She was still wondering as she told Yazmín how to activate the wards on the room without a mage present. Yazmín tried it a couple of times, raising and lowering the protections that would keep Pasco’s magic from spilling out. Then she rested a hand on Sandry’s arm.
“I know you’re worried about precision,” she said quietly in her odd, cracked voice. “But really, take my word for it — enough practice with an accurate drawing of the net, and he’ll hit his marks every time. He’s got body memory, better maybe than mine. I don’t know if that’s because he’ll be a fine dancer or if the magic helps him. Either way, you won’t be taking a foolish risk, using him.”
A bit of Sandry’s worry evaporated. “Thank you, Yazmín.”
The dancer flapped a hand — no thanks necessary — then entered the warded room with Pasco. “Come on,” she cried gleefully. “I’ve got you all to myself. We’ll do some real work now!”
“That’s what I’m afraid of,” muttered Pasco.

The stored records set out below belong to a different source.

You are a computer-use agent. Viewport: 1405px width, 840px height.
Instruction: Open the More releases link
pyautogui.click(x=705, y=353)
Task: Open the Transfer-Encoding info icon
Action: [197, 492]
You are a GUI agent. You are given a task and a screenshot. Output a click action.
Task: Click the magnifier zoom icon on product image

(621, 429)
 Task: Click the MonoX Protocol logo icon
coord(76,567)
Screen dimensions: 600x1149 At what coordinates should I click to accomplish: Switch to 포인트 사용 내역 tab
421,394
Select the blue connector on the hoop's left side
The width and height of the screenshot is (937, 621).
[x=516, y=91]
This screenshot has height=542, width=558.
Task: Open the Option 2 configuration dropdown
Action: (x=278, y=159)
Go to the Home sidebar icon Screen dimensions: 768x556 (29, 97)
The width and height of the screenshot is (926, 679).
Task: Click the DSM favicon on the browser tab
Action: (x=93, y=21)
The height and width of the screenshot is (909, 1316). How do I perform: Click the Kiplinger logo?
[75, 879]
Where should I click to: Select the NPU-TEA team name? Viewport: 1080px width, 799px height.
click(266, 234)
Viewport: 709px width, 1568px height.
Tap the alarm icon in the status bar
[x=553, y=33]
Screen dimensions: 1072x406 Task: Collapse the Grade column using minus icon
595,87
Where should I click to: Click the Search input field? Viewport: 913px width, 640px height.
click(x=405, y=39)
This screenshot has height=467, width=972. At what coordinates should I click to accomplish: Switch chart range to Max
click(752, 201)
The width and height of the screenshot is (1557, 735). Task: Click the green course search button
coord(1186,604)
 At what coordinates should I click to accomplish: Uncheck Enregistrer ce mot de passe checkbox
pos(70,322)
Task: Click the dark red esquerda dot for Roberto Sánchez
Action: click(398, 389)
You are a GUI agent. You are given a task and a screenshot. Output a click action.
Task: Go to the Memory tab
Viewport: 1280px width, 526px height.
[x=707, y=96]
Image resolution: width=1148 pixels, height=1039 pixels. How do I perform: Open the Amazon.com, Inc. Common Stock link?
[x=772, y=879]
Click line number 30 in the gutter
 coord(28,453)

Sandry’s visit to the fishing village turned out better than she had hoped. Grandmother Netmender was quite willing to let her examine the net that Pasco had used to dance for fish. Able to inspect every inch of it, Sandry found that some of the net’s power lay in the unusual knots that held the rope squares in place. The old lady taught her how to tie them, making her practice until Sandry could do each of the three different knots perfectly. Sandry could see that when she tied these with unmagic and combined them in her net, she would double her spell’s power.
From the fishing village she rode to the Market Square coop, where Wulfric’s office and workroom had been. There she talked to Behazin and Ulrina, who promised to distill the unmagic from the silk they had gathered at Rokat House the day before. She also looked at the stuff collected earlier, which was kept in spelled glass bottles. Since there was no weight to the nothingness, there was no way to tell how much they had, but Sandry was sure that with the unmagic from Rokat House, she would have enough for her net.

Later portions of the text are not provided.